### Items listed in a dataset
════════════════

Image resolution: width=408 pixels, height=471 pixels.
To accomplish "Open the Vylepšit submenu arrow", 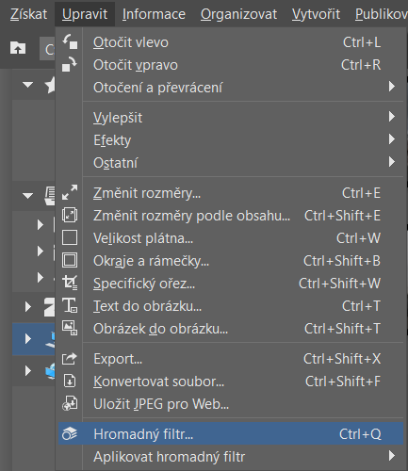I will coord(391,117).
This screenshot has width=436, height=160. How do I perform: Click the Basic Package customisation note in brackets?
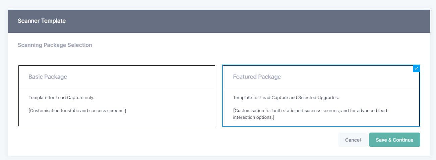tap(77, 110)
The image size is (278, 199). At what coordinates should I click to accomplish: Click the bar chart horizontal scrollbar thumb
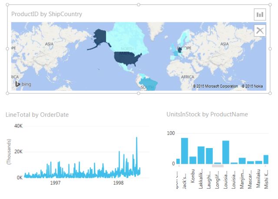218,166
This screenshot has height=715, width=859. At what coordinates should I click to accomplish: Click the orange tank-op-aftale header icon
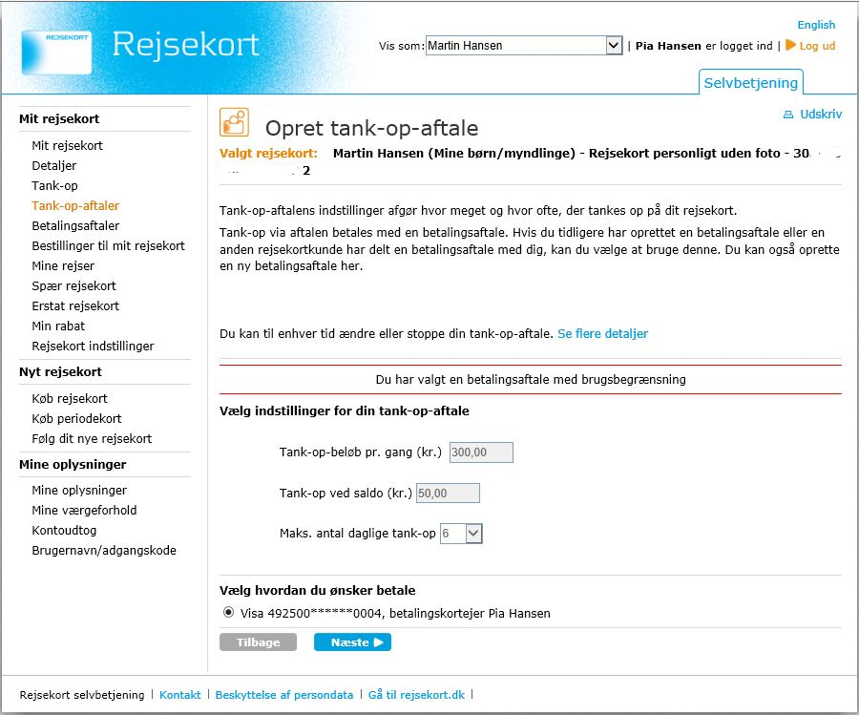[234, 122]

════════════════

### The exercise
Write out the rows exactly as they appear, from the line containing "This screenshot has height=715, width=859." through the end of the rows, including both of those lines. Leave the pictures out of your answer.

### Answer for this exercise
This screenshot has height=715, width=859. At what coordinates should I click to accomplish: Click the orange tank-op-aftale header icon
[234, 122]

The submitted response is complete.